### Vn105.1 **Hotel Magee; Two Microworlds; Decadal Computation** 10/20 & 27/77

10/20 With Robby’s introduction of WUMPUS to Miriam yesterday, the

mechanically recorded sessions at Logo cease. Vignettes continue to

round out and close off at natural stops various themes of the project.

The sense of closing off the mechanical recording is that the project

has REALLY ended. Thus our trip to witness my cousin’s wedding in

western Pennsylvania is both a vacation, an obligation, and a celebration.
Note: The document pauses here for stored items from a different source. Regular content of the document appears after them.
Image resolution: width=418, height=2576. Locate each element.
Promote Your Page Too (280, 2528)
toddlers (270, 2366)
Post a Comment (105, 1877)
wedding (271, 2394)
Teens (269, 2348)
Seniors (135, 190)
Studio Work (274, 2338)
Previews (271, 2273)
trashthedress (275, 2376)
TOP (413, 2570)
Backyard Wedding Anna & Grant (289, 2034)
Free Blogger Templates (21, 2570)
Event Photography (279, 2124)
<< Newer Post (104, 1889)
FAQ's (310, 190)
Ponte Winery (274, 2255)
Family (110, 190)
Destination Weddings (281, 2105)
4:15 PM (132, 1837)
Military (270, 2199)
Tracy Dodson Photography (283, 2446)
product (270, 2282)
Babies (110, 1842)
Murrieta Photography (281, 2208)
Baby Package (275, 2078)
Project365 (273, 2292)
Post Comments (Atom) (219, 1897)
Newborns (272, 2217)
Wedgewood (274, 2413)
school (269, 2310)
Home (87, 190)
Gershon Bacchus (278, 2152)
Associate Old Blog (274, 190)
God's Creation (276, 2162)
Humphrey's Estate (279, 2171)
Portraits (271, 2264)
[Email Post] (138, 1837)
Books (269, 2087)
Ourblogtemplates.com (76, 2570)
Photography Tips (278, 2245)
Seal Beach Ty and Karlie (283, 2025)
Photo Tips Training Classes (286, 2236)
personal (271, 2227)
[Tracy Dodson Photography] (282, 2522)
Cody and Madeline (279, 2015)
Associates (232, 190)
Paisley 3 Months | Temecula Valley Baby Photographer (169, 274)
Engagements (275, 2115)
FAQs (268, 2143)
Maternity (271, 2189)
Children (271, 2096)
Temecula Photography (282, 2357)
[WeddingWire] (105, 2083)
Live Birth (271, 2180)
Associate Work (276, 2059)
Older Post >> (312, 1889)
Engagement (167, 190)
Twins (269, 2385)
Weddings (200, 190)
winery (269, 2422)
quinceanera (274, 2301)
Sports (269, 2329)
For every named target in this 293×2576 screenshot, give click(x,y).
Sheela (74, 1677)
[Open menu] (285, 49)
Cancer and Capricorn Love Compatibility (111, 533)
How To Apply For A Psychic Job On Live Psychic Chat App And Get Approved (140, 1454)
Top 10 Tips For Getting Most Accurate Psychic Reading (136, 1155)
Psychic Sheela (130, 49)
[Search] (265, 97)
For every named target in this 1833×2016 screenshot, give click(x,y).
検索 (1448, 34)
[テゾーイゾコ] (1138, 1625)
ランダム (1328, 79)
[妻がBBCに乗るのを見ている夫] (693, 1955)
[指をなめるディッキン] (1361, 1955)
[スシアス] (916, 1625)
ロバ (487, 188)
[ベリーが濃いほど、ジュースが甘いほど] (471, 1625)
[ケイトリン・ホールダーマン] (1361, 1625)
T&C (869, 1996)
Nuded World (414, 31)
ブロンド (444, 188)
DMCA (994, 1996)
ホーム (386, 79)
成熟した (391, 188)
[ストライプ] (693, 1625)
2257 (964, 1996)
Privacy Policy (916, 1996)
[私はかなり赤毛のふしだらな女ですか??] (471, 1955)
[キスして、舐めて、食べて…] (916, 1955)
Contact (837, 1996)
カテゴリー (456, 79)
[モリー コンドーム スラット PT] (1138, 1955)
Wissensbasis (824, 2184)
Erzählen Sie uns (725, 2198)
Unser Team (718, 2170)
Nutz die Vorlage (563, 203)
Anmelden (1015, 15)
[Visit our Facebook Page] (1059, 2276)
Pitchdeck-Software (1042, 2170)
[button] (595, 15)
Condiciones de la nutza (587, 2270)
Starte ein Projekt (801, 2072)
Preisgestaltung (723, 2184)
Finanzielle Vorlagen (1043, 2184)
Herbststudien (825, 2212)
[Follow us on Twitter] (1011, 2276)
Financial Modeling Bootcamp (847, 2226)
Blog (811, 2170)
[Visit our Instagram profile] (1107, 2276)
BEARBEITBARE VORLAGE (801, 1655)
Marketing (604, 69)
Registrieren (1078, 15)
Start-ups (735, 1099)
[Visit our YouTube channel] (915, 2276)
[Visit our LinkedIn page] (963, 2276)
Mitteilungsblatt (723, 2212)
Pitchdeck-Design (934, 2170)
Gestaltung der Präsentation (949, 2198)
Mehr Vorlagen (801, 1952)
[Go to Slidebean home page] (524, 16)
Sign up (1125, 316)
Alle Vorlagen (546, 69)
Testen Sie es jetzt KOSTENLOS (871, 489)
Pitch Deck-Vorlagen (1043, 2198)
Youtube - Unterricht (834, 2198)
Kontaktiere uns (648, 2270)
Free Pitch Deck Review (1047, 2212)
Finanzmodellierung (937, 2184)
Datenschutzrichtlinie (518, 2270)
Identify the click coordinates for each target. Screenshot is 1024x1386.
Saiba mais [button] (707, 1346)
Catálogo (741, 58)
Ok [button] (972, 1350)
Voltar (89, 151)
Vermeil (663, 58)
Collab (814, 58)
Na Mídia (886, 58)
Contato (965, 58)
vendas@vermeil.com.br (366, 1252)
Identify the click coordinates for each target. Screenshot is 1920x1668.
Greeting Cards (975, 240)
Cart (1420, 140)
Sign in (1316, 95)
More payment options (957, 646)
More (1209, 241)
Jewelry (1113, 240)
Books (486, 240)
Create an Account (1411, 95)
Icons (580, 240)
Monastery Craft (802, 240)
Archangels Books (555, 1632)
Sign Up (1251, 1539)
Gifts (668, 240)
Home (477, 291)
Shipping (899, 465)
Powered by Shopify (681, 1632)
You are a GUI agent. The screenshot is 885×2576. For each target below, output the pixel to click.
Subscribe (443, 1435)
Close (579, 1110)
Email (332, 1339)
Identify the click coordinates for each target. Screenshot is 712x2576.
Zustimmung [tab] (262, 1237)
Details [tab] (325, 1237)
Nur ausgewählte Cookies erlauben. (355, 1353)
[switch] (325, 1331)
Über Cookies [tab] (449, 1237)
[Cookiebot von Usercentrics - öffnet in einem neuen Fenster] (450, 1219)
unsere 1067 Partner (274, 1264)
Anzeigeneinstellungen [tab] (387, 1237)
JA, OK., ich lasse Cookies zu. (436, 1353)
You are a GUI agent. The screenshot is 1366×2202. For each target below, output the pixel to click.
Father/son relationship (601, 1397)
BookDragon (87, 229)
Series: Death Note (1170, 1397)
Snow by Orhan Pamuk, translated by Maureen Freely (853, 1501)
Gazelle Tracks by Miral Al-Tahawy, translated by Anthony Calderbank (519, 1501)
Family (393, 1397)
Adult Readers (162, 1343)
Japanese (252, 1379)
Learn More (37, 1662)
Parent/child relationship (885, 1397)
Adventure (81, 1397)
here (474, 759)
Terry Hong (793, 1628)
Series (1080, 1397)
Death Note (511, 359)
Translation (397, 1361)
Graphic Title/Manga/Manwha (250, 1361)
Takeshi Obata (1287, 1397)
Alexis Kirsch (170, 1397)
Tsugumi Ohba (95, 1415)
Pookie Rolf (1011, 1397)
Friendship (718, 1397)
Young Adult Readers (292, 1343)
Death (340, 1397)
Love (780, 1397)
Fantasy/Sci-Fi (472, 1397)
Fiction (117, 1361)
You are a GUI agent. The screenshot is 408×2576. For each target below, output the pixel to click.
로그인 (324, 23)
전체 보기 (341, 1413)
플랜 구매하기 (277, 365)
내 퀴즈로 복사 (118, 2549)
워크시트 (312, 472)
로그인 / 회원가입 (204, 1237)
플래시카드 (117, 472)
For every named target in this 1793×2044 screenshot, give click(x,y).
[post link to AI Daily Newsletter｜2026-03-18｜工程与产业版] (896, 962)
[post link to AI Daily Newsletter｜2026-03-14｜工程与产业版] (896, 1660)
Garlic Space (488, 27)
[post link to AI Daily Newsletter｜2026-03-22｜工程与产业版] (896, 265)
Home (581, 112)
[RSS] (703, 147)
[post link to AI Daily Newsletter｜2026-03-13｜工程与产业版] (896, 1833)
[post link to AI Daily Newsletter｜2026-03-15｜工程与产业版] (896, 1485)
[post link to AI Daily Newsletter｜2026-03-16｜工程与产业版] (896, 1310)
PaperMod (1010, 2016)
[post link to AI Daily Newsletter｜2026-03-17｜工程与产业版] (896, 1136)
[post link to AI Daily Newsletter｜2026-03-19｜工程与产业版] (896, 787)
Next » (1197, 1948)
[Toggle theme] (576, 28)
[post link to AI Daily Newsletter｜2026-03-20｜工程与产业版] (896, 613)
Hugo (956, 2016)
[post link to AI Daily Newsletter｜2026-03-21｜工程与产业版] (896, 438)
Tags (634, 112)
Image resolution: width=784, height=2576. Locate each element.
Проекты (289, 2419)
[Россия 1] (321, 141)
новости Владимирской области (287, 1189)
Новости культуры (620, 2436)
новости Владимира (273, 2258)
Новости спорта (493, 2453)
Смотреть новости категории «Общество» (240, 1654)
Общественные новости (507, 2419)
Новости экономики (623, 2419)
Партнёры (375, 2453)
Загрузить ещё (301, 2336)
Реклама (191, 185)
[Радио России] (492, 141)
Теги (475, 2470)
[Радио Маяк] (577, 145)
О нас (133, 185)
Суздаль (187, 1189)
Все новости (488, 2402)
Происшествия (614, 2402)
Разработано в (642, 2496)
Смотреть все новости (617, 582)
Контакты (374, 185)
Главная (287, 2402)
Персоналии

After 7 and more hours of driving, nightfall found us in Bloomsburg,

on the east fork of the Susquehanna. We passed motel after motel with

NO VACANCY signs. After dark, we came to the Hotel Magee. (Their bill

board advertisements along the road declared ‘children stay free’; I

thought staying in a hotel (their first time) would offer them an interesting

contrast with the motel room we knew awaited us the next night at

our journey’s end.) We piled into the hotel, and while Gretchen and the

children freshened up after a day on the road, I sought a table at the

restaurant.

A grandmotherly hostess first informed me there was no room now and

no empty tables were expected till 8 in the evening. When I asked for

recommendations to other dining places about town — for my two hungry

children would not peacefully wait another hour for service — the woman

scratched a reservation from her list, making room for us.

Soon we were at table; the food was good and the variety quite

surprising. So even though Miriam was tired and refused to eat, the

meal had a festive sense for all of us for our various reasons. During

the evening we talked about the children’s sense of the project and some

of the amazing things they had done. I told Miriam how her addition of

96 plus 96 impressed me (cf. Vignette 100) and contrasted that with her

attempt to sum 89 plus 41 by counting hash marks 5 months earlier (cf.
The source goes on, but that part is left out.